Retour sur une vision du féminisme

Retour sur une vision du féminisme

Posté dans : Société 6
A l'occasion de la journée internationale de la femme du 8 mars, il me semblait intéressant de revenir sur une certaine vision du féminisme à travers le regard d'une femme de 80 ans, n'ayant jamais participé à ce combat. Effectivement, toutes les femmes ayant vécu l'émergence du féminisme ne se sont pas senties appelées par ce mouvement. Rencontre.

Nombreux sont ceux qui ont un mouvement de recul lorsqu’une femme déclare être féministe. Pourquoi ? Il n’y aura évidemment aucune réponse exhaustive à cette question ici, mais plutôt l’éclairage d’une femme, qui sans se reconnaître dans cette appellation, reste prête à se battre pour l’égalité.

LBB: À partir de quel âge as-tu commencé à entendre parler du concept émergeant du féminisme?

Je pense que ça a commencé dans les années 68, c’est là que ça a vraiment commencé, il y avait beaucoup de tabous qui tombaient, c’était comme une petite révolution mais je ne pense pas que ça a été très positif, ça allait trop loin et on a commencé à mal éduquer les enfants, on ne leur inculquait plus le respect. C’est dommage car ça aurait pu être positif ! Puis il y a eu le droit de vote des femmes.

LBB: Peux-tu nous expliquer pourquoi tu n’as pas participé à ce mouvement?

Je n’ai pas participé à ce mouvement car je n’aimais pas l’attitude des féministes. Elles avaient des attitudes provocatrices et je n’aime pas la provocation, je déteste ça, c’était trop provocateur et les discours ne me convenaient pas : il fallait tout changer alors qu’il y avait des choses bonnes qu’on pouvait garder, comme le fait de dire que la femme ne devait pas rester au foyer. Si la femme veut rester au foyer, elle a le droit. Qu’elles se battent pour l’égalité des salaires et une place reconnue dans la société, oui, mais là ça allait trop loin.

LBB: À l’époque, comment les gens de ton entourage et toi percevaient le féminisme?

Comme une bande d’excitées, elles avaient besoin de se défouler, je voyais les féministes comme extrémistes et comme tous les extrémismes, je n’aime pas ça. Je n’ai jamais connu, dans mon entourage, de féministes. Mes parents et mon entourage n’en ont jamais parlé, c’est comme si ce mouvement ne nous atteignait pas. Il ne faut pas oublier qu’on habitait à la campagne, donc c’était le genre de chose dont on parlait peu. Ni du féminisme, ni du mouvement de mai 68. Ce sont des mouvements qui étaient très lointains pour les gens de la campagne, comme les femmes ne travaillaient pas, ou seulement dans le milieu familial, elles n’avaient pas les mêmes revendications.

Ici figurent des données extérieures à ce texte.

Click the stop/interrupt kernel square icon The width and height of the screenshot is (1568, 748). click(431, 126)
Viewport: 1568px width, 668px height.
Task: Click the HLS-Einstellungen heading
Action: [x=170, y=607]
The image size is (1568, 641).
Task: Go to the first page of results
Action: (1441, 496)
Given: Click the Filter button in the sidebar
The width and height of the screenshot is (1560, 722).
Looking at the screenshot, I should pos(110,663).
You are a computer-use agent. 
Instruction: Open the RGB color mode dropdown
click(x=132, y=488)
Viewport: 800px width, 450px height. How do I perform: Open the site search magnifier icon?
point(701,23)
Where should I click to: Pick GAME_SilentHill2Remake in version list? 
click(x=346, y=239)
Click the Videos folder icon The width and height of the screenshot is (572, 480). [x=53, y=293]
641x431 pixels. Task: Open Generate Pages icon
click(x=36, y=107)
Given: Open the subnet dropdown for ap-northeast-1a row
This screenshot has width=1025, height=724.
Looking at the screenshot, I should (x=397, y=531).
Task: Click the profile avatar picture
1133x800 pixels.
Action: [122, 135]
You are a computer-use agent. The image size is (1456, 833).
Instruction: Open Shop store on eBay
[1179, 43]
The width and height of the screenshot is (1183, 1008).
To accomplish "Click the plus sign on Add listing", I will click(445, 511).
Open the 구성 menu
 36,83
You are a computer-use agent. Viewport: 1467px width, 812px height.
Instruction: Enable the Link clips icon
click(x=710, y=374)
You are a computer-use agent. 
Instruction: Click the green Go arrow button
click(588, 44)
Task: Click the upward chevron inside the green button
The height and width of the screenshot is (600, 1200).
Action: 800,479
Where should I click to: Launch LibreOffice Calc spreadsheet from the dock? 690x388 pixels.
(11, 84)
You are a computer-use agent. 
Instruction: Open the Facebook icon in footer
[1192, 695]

LBB: Actuellement, quelle vision as-tu du féminisme et quel discours en retiens-tu?

Je n’aime pas le mot féminisme, je veux que la femme prenne sa place dans la société mais on n’a pas besoin d’être féministe pour ça. Ce mot est péjoratif, il représente, pour moi, un discours extrémiste, comme si la femme voulait prendre la place de l’homme. Par contre, je suis tout à fait disposée à me battre pour mes droits en tant que femme et j’estime qu’il est normal qu’on ait les mêmes droits que les hommes. J’ai toujours travaillé, et sûrement mieux que certains hommes, mais pas sous l’étiquette du féminisme.

 

Pour conclure, il est intéressant de constater que cette étiquette négative semant la confusion est encore très présente dans notre société. Il existe d’ailleurs un concept appelé le « masculinisme » qui agit comme une réponse ou une contre-attaque au féminisme et qui propage l’idée que les hommes vont mal et qu’ils vivent une crise d’identité. La cause de cette crise d’identité serait les femmes, et plus particulièrement les féministes, qui tenteraient de dominer la société et qui de ce fait, feraient perdre leurs repères aux hommes.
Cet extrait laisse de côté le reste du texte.